Speaking at a sustainability event within Interface’s London showroom on Monday (1 August), Arratia claimed that incumbent businesses operating with old business models that continue to view sustainability and CSR as “beauty contests” will soon be washed away by the fast-moving and “radical” sustainable business movement.

“I’m still amazed about how the business case still plays on PR stories and awards and how much of the business case for sustainability talks about reducing waste and energy,” Arratia said. “Where it starts getting interesting is when companies begin to think about the impacts outside of their own business.

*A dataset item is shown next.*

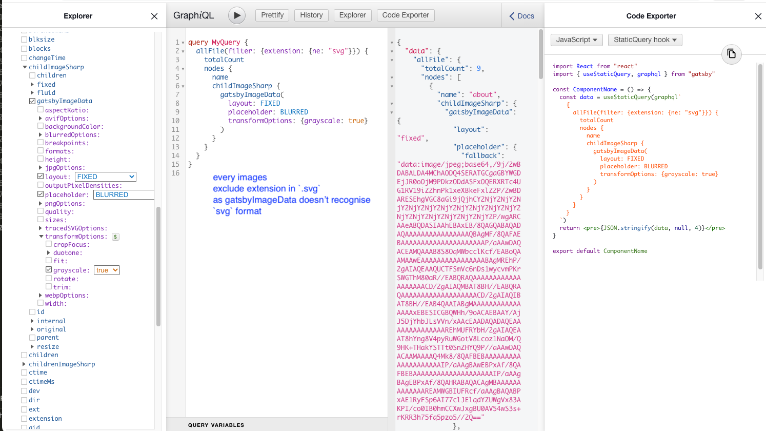Open the layout FIXED dropdown
The width and height of the screenshot is (766, 431).
coord(106,177)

“The old-school business thought is to tackle issues to create good stories without acknowledging the elephant in the room, which many are scared to address. The reality is that most of the impacts that a company has is outside of its boundaries and we need to account for a product’s impact, markets and potential innovations.

“Many companies operate by setting targets that constrain them to what they know and they end up with targets inside of their comfort zone. You need to have an element of risk and search and strive for things that otherwise wouldn’t exist.”

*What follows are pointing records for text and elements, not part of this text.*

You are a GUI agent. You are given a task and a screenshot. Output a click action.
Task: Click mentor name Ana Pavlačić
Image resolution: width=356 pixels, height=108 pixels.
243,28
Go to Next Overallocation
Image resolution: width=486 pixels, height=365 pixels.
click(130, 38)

Arratia noted that there is a growing trend of companies moving from the “old paradigm” of using sustainability as a PR mechanism to boost revenue, to a “new paradigm” that makes substantial changes to in-house operations in order to develop sustainable products.

As the world’s largest carpet tile maker, US firm Interface has been exploring its own “radical paradigm” through its new Climate Tack Back initiative. This unparalleled pledge goes “beyond the boundaries” of any single company and aims to completely transform the way that Interface and others create products that account for holistic change.

Legislation and disruption

However, Arratia added that even these new models are failing to address core issues across certain sectors. Taking the transport sector as an example, Arratia claimed that carmakers are too busy trying to advertise themselves and their products as ‘sustainable’ in the wake of dieselgate, that they are actually failing to address the “elephant in the room” of fuel efficiency.

In order for companies to truly embrace sustainability, Arratia believes legislation is the current driver for product standards, and that a point will come where businesses go beyond minimum requirements to produce products that address sector-wide issues.

“Respectable businesses are currently viewed on reputation, but I don’t necessarily think this works, businesses should be viewed on their products,” he said. “There’s a lack of trust and belief when it comes to products and you need to have a look at the lifecycle assessment of a product to find out what the main issues are that it should be addressing.

“Legislation is one of the things that really works and it can change the entire market. In regards to transport, somehow the EU got it right because they asked what the biggest issue was and they introduced a magic metric for vehicles to be judged by – it has negated the need for labels and certification, because the magic metric has created the benchmark for vehicles.”

For Arratia, this “magic metric” within transport is fuel efficiency, and he noted that it was driving product standards. In certain areas, cars that perform well on fuel efficiency and emissions get cheaper road tax and free parking, while diesel vehicles are beginning to be banned altogether. Arratia believes that incentives driven by legislation are more likely to accelerate sustainable action compared to companies that “broadcast their best stories”.

The majority of established companies are “happy with the status quo” and are unlikely to bring about sector-wide transformational change unless legislation demands it, Arratia said. However, the introduction of disrupters into established markets – such as Tesla in the automotive sector – can also address the broader issues facing sectors, and their success could force the incumbents into change.

Arratia noted that Tesla had explored an innovation in a niche market before introducing it into the mainstream. As well as addressing fuel efficiency by electrifying the system, Tesla is also pushing other companies into the “radical paradigm”. Nissan was an early adopter of electric vehicles (EVs) and is currently trialling vehicle-to-grid systems, while Volkswagen has been attempting to put its emissions scandal firmly behind it by turning to EVs.

“Around 90% of the incumbent companies are happy with the status quo,” Arratia concluded. “Disruption will be caused by the companies with nothing to lose, and standards and legislation are allowing these companies to go into the market because there is a need for new standards and thinking.

“Once this is in place, the radical paradigm can take over and sustainability won’t just account for products but the market as a whole, and these markets can stretch across sectors and even countries.”